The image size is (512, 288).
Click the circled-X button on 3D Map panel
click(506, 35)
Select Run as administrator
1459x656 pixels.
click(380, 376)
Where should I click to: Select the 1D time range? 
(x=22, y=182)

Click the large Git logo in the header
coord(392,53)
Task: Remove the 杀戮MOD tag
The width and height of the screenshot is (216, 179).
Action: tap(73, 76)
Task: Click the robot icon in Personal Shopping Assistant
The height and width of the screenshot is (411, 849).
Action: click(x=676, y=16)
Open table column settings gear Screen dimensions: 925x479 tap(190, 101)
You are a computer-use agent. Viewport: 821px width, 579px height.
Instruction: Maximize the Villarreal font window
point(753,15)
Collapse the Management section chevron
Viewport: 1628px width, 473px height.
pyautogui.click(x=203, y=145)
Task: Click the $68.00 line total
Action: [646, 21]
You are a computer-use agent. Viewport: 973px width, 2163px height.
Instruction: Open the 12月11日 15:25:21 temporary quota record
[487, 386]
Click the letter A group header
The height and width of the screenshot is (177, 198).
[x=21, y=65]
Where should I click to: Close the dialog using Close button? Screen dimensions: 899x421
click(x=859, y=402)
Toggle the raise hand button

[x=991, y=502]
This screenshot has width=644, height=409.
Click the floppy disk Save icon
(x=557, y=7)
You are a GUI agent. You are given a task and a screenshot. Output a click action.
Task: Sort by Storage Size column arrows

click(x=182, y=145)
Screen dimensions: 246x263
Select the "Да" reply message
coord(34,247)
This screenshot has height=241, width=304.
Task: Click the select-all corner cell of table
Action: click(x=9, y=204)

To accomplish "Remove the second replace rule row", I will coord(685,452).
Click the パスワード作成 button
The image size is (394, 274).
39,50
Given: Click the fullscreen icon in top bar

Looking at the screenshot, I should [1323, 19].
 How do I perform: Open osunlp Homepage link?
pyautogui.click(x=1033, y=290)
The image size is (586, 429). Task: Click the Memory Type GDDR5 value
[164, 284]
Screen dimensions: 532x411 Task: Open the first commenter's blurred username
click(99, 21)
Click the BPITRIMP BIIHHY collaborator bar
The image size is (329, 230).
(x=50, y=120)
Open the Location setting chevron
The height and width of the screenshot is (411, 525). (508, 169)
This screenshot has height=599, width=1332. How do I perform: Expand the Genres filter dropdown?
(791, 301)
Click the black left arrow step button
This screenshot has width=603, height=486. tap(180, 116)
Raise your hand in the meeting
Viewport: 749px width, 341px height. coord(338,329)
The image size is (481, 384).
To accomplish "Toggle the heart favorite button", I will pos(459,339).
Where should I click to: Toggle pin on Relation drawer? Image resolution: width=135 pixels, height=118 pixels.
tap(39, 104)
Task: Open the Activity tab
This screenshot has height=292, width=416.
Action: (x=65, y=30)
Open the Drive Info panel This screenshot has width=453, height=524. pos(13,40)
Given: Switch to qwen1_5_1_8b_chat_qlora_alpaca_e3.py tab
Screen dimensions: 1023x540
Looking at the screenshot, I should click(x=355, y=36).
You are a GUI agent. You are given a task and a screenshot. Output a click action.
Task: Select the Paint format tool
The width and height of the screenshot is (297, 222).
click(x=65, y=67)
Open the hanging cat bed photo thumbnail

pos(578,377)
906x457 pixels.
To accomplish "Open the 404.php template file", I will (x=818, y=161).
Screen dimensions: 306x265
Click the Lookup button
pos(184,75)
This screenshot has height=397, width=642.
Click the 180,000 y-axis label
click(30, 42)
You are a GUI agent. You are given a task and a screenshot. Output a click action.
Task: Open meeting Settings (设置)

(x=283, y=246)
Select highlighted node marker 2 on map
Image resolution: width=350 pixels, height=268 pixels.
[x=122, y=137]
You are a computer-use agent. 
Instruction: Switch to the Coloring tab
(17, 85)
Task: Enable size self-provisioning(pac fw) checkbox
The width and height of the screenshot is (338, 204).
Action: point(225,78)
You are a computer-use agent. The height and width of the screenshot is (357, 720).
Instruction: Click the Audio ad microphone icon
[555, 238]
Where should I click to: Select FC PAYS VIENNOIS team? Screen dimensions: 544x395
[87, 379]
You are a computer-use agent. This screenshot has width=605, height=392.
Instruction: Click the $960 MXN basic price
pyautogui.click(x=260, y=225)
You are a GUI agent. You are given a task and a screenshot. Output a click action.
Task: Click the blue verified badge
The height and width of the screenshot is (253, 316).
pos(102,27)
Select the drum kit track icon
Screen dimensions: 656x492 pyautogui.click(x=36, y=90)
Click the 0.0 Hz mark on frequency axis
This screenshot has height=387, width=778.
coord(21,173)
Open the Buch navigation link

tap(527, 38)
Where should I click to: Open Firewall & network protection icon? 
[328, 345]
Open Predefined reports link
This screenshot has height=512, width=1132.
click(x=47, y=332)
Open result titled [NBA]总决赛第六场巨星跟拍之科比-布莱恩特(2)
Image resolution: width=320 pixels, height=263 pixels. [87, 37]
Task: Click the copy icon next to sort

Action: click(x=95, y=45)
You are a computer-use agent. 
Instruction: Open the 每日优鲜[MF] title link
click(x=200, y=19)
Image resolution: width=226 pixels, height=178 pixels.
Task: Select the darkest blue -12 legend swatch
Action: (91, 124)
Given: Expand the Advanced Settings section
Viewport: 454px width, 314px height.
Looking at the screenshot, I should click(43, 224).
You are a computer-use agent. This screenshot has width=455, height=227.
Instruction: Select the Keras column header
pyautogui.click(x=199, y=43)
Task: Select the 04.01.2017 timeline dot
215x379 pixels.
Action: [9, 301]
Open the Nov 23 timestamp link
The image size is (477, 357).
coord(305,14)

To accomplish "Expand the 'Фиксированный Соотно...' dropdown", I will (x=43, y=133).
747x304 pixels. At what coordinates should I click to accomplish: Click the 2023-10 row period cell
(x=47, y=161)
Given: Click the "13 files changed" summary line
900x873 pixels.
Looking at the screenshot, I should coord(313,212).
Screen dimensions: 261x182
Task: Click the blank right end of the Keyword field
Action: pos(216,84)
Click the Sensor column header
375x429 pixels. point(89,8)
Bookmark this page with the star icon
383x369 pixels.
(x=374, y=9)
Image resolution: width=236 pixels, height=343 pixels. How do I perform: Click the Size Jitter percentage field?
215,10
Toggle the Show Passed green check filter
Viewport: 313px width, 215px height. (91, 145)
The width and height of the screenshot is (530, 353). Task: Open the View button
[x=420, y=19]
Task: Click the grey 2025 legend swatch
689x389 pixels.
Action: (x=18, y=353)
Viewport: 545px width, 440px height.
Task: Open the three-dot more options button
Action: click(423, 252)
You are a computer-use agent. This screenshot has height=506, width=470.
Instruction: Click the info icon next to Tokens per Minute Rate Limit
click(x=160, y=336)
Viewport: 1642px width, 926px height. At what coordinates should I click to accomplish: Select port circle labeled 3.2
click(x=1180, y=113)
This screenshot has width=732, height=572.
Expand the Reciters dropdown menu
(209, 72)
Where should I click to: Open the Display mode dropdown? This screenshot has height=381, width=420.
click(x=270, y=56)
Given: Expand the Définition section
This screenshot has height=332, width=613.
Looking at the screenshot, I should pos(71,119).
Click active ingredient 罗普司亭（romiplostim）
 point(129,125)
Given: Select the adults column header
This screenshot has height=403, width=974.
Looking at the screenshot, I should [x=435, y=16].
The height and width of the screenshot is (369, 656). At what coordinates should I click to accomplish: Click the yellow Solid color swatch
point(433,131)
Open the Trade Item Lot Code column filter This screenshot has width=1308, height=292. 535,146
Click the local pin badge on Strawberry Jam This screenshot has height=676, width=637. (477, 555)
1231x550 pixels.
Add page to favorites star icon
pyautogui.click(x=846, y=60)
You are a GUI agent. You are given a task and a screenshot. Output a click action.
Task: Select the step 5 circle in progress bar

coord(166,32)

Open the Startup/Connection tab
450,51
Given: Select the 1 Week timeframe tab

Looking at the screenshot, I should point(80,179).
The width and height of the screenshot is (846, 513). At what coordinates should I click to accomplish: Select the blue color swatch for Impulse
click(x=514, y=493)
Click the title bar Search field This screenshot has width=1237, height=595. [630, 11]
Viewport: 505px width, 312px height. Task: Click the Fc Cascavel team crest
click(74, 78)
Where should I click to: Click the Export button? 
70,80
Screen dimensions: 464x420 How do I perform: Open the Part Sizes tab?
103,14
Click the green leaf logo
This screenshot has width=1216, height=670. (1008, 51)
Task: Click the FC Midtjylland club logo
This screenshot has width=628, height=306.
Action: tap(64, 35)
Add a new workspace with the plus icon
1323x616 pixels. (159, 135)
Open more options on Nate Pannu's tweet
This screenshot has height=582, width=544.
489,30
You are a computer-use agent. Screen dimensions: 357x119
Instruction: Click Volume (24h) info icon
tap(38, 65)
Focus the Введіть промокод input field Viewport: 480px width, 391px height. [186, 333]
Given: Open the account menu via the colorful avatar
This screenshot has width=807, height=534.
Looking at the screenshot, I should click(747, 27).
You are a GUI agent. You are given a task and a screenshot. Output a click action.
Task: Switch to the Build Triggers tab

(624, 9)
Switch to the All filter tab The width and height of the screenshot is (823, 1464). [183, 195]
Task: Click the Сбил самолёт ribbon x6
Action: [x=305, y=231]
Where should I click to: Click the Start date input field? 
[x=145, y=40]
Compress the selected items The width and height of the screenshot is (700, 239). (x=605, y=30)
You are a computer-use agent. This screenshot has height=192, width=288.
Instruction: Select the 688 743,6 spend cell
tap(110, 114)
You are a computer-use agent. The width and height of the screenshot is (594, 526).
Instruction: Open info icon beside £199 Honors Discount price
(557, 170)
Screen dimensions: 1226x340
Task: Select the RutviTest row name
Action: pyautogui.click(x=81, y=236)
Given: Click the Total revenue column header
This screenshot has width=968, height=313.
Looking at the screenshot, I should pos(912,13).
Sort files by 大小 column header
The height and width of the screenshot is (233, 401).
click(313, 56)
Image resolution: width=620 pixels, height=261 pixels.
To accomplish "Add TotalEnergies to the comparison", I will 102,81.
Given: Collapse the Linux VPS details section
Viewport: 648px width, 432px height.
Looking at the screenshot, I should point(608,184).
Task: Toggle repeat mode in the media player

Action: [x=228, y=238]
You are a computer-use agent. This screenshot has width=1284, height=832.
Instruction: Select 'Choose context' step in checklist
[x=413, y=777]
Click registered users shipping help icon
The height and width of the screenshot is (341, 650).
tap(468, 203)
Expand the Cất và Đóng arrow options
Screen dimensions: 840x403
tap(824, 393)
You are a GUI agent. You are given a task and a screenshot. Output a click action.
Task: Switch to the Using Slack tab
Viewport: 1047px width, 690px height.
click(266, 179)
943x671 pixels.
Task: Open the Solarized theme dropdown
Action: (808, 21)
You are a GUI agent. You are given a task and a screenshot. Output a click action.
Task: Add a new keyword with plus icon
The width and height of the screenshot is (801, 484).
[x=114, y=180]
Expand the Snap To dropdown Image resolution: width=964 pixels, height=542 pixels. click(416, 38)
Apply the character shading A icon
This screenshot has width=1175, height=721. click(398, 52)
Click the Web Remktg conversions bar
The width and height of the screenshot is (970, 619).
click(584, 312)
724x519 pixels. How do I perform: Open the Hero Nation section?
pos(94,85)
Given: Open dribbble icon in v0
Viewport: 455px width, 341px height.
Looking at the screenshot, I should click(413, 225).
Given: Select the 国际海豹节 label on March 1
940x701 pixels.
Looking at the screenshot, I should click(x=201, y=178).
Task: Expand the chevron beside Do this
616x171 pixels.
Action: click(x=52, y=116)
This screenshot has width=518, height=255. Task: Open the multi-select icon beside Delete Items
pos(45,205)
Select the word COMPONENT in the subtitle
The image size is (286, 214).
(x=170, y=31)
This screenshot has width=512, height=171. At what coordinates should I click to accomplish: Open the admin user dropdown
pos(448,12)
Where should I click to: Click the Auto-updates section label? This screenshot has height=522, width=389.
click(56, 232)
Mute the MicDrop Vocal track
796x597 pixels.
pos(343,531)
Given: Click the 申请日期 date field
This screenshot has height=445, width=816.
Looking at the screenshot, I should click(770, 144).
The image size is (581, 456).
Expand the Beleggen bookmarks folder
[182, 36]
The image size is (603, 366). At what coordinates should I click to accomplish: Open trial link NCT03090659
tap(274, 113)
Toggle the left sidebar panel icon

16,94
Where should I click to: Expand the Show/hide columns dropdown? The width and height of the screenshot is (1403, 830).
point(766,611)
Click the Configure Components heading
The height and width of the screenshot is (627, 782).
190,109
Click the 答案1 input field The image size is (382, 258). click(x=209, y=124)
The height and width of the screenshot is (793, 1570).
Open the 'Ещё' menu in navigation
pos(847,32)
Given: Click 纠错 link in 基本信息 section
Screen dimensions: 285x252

---+---

The problem -> All that is wanted is the stretch of lines above from the one containing "Where should I click to: Click the Export" through the one containing "You are a computer-use agent. The width", duplicated exactly.

Expected output ->
Where should I click to: Click the Export button? 
70,80
Screen dimensions: 464x420 How do I perform: Open the Part Sizes tab?
103,14
Click the green leaf logo
This screenshot has width=1216, height=670. (1008, 51)
Task: Click the FC Midtjylland club logo
This screenshot has width=628, height=306.
Action: tap(64, 35)
Add a new workspace with the plus icon
1323x616 pixels. (159, 135)
Open more options on Nate Pannu's tweet
This screenshot has height=582, width=544.
489,30
You are a computer-use agent. Screen dimensions: 357x119
Instruction: Click Volume (24h) info icon
tap(38, 65)
Focus the Введіть промокод input field Viewport: 480px width, 391px height. [186, 333]
Given: Open the account menu via the colorful avatar
This screenshot has width=807, height=534.
Looking at the screenshot, I should click(747, 27).
You are a GUI agent. You are given a task and a screenshot. Output a click action.
Task: Switch to the Build Triggers tab

(624, 9)
Switch to the All filter tab The width and height of the screenshot is (823, 1464). [183, 195]
Task: Click the Сбил самолёт ribbon x6
Action: [x=305, y=231]
Where should I click to: Click the Start date input field? 
[x=145, y=40]
Compress the selected items The width and height of the screenshot is (700, 239). (x=605, y=30)
You are a computer-use agent. This screenshot has height=192, width=288.
Instruction: Select the 688 743,6 spend cell
tap(110, 114)
You are a computer-use agent. The width and height of the screenshot is (594, 526).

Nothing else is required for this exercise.